The Tank Normale was truly the buzz of the show on a seemingly universal level. It was a watch that I’d seen in photos early in the week and thought was interesting, but I felt that the hype was blown a bit out of proportion based on the early photos I’d seen. It certainly looked interesting, and the history and relevance was undeniable, but no one photo of the watch truly set me ablaze. However, seeing it in-person completely shifted my perception and there is something truly incredibly special about the Tank Normale’s depth, presence, and uncanny mix of masculine and feminine traits – especially on the matching bracelet. It’s a wildly cool watch and I hope that it eventually becomes a production model of some sort that’s readily available after this first batch, though I know that’s realistically unrealistic. 

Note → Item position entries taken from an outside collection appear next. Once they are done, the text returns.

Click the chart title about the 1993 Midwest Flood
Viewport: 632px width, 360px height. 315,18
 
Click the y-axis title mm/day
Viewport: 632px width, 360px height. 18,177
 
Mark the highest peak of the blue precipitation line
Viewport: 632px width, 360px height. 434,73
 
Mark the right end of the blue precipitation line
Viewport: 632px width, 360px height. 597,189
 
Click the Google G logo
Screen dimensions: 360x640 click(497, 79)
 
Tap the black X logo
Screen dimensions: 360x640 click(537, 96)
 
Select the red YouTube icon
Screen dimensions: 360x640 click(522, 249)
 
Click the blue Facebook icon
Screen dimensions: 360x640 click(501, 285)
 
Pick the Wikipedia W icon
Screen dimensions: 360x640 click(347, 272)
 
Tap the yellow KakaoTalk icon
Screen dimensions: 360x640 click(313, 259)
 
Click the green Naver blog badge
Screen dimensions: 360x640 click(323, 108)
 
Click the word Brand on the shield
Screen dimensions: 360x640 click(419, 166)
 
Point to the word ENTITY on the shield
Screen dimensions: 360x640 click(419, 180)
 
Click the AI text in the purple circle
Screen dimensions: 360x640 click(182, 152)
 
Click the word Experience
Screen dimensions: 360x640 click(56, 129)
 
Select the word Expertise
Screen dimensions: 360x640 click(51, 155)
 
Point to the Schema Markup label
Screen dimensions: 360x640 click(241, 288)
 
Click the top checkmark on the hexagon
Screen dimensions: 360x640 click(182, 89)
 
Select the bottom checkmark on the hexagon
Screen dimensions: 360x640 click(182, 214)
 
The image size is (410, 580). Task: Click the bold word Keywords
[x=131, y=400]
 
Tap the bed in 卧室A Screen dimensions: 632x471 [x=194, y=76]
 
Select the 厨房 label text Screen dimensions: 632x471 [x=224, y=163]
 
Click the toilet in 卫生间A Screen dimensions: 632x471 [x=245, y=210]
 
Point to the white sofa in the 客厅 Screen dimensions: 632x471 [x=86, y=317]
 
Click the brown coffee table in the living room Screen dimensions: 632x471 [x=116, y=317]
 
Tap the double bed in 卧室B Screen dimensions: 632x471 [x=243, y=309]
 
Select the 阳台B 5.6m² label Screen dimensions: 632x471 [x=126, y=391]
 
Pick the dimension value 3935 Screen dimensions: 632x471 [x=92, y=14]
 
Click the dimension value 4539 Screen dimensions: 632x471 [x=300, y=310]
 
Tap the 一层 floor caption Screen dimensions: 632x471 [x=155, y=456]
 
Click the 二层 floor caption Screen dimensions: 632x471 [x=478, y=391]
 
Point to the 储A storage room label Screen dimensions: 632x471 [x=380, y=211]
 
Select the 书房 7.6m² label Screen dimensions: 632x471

My other highlights from Cartier’s offerings this year were the enamel dial Tank Louis Cartiers, which I think are the perfect alternative dress watch. I particularly loved the burgundy dial, which is a color I’ve been having something of a love affair with in my own world, so seeing it so perfectly executed in the context of a Cartier Tank really did a lot for me. Let’s just say it’s on the long list of pieces to own in the coming years. And I have to mention the “Brick” dial variant, as Cameron is calling it; that piece represented the rare occasion when a watch dial can be patterned and bold, but not childish or overtly goofy. Pure class from Cartier per usual. 

A big takeaway for me from all of the discussion and discourse surrounding Cartier this week is that it’s nice to see the horological space seemingly unified around a brand for once. In such an opinionated space, where everyone’s incredibly quick to drop a hot take or try to take the piss out of a beloved house, it feels like we’re all just very, very on-board with what Cartier is doing, where they’re taking the brand, and with how well they know their (ever-growing) consumer base. Kudos to them for that.